An autistic detective who was bullied out of her dream job by the “toxic and discriminatory” actions of her managers is calling for the Metropolitan police to do more to improve the treatment of neurodivergent officers.
Mia*, who also has a long-term health condition, is now taking the force to an employment tribunal for disability, race and sex discrimination.
She has been told by former colleagues that her experience is not unique, and that neurodivergent police officers within the force are frequently bullied, ostracised and harassed.
Mia, who came to the Met with a masters degree in criminology, told Disability News Service this week: “While there is a lot in the news about how bad it is in the Met with regards to race and sex, there’s almost nothing said about disability.
“But disability discrimination is one of the biggest things, for me and for many others still in the Met, and a lot of the autism community in the Met are facing a lot of problems.
“I know many before me and after me will go through this and something needs to be done.”
Mia joined the Met as a trainee detective and during her initial posting the bullying she received from one line manager led to constant “high levels of anxiety, depression and stress” and eventually – she believes – helped trigger an autoimmune condition.

## [Record excerpts]
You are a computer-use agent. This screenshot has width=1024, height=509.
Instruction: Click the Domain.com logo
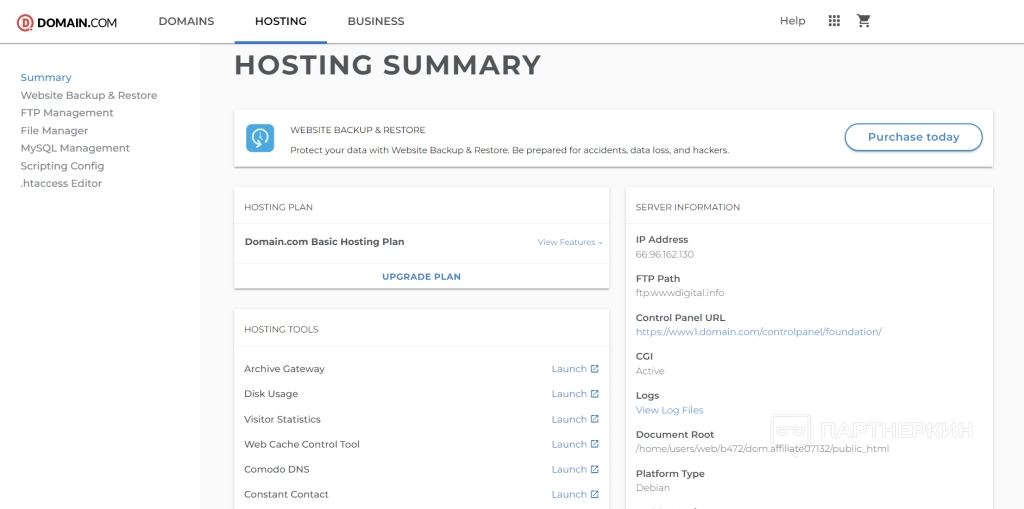pos(67,22)
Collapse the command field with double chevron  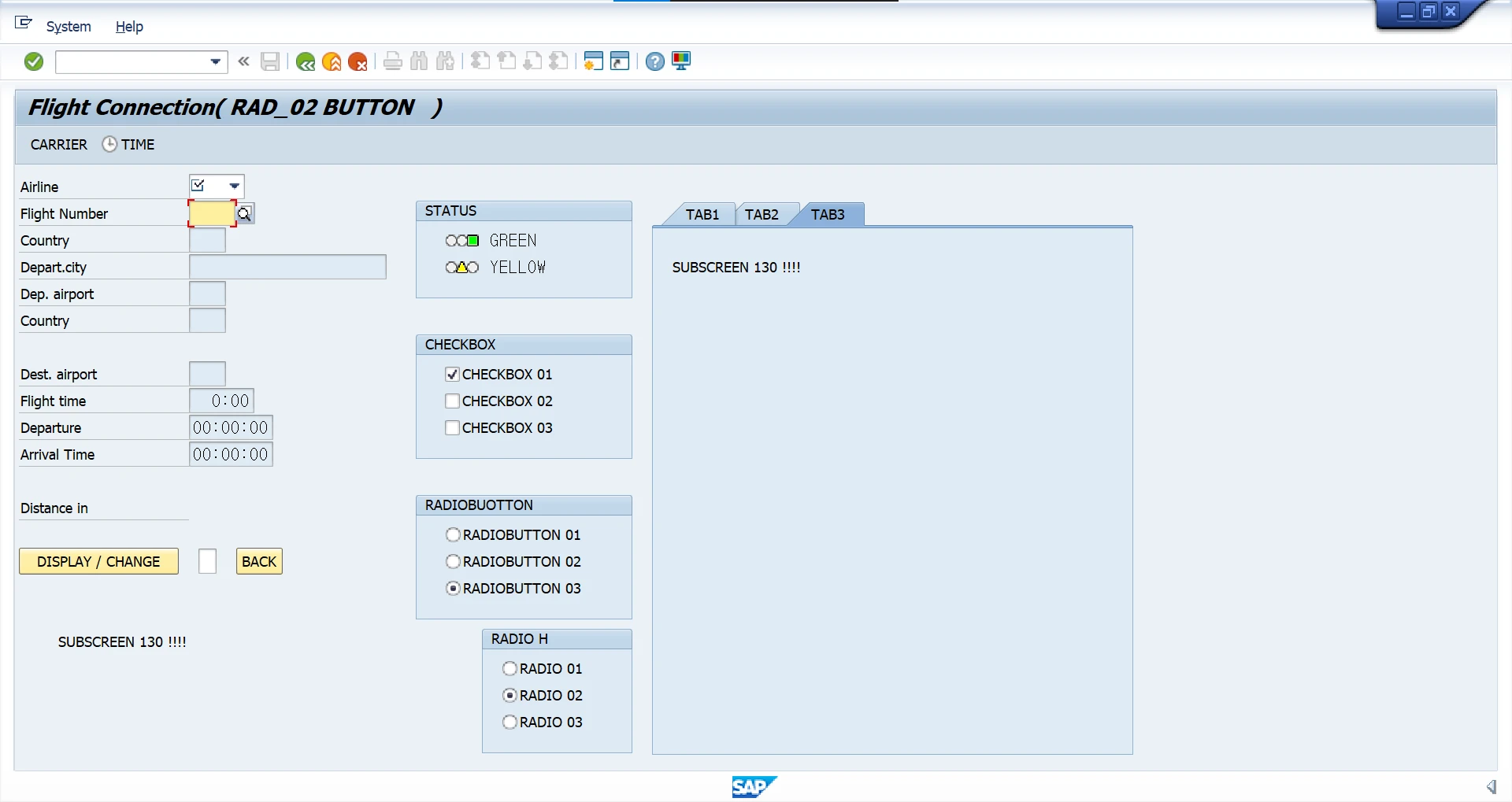tap(244, 61)
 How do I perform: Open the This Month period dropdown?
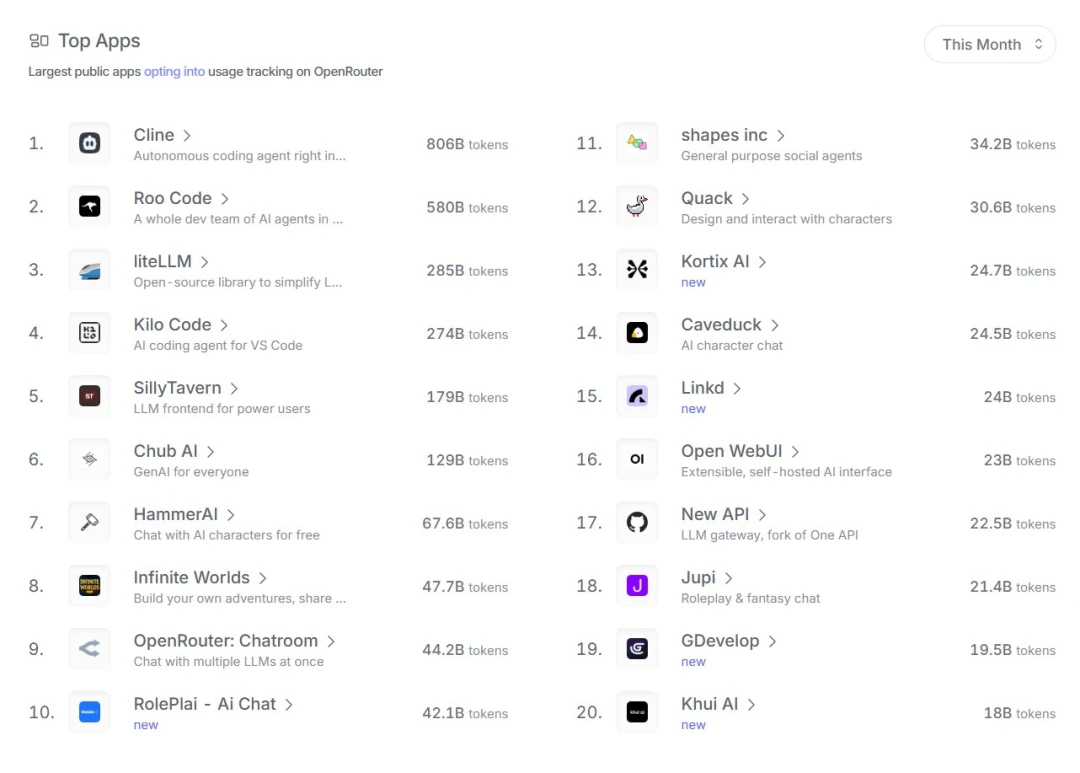(989, 44)
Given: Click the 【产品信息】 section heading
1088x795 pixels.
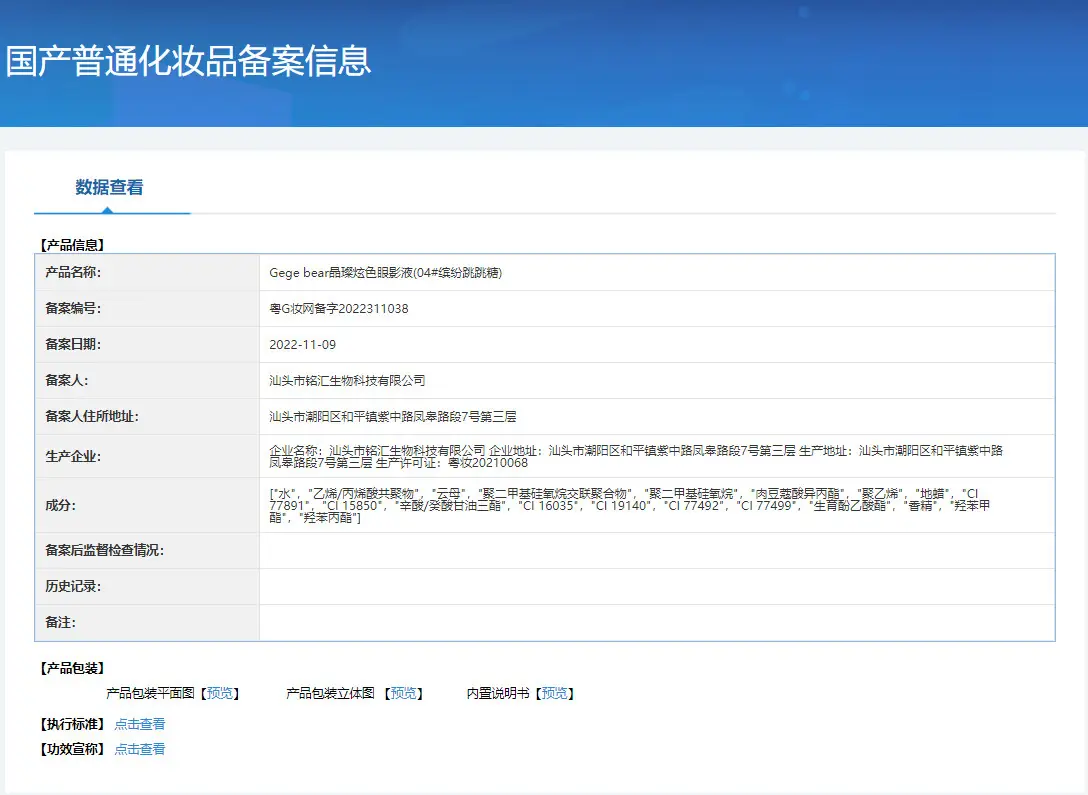Looking at the screenshot, I should (72, 245).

## [Exercise A]
In the article about the autistic detective, why does Mia say that disability discrimination in the Met deserves attention? Answer in one to three sentences.
## [Exercise B]
Continue the article about the autistic detective, starting after its final sentence.
The material bears no relation to the article about the autistic detective.

## [Response area A]
Mia says that news coverage of the Met focuses on race and sex but says almost nothing about disability. She adds that disability discrimination is one of the biggest problems for her and for many others still in the force, and that much of the autism community there faces serious difficulties.

## [Response area B]
Her health deteriorated so badly that she was only able to walk a few paces without needing to take a rest.
Despite twice being hospitalised with the condition, the manager – whose behaviour she described as “toxic, unrelenting, discriminatory” – was “very mistrustful of the information I would give him, questioning specifically what was wrong with me and what effects the sickness was having on me”.
He even forced her to take part in a live arrest when she could barely walk, and repeatedly pressed her to take a fitness test.
He also pushed her to go back on full duties when she returned to work after two months’ sick leave.
Mia said managers also refused to provide her with the reasonable adjustments she needed to ease her mental distress, including repeated requests to move to a new borough.
She was left barely functioning at work and at home because of the impact of the treatment she received on her mental and physical health and was then shunted against her will into an administrative position.
She told her superiors last year: “I was never allowed any peace. Bullying, mismanagement, a serious autoimmune illness, COVID-19 and the constant threat of losing my job.
“I lived in constant fear.”
She eventually resigned from the job after more than two years**.
Now she is taking the Metropolitan police to an employment tribunal, with a hearing set to take place later this year over a number of days.
She hopes that winning the case will ensure the force improves the way it treats its disabled officers, particularly those who are neurodivergent.
The National Police Autism Association (NPAA) said it was unable to comment on individual cases.
But John Nelson, NPAA’s chair, said: “As a national peer support network for neurodivergent police officers and staff, the NPAA is often approached for help by members who are experiencing difficulties at work due to their neurodivergent conditions not being properly accommodated.
“It is particularly concerning to hear of reports of bad treatment by line management where neurodiversity is a factor, and we will challenge such behaviour.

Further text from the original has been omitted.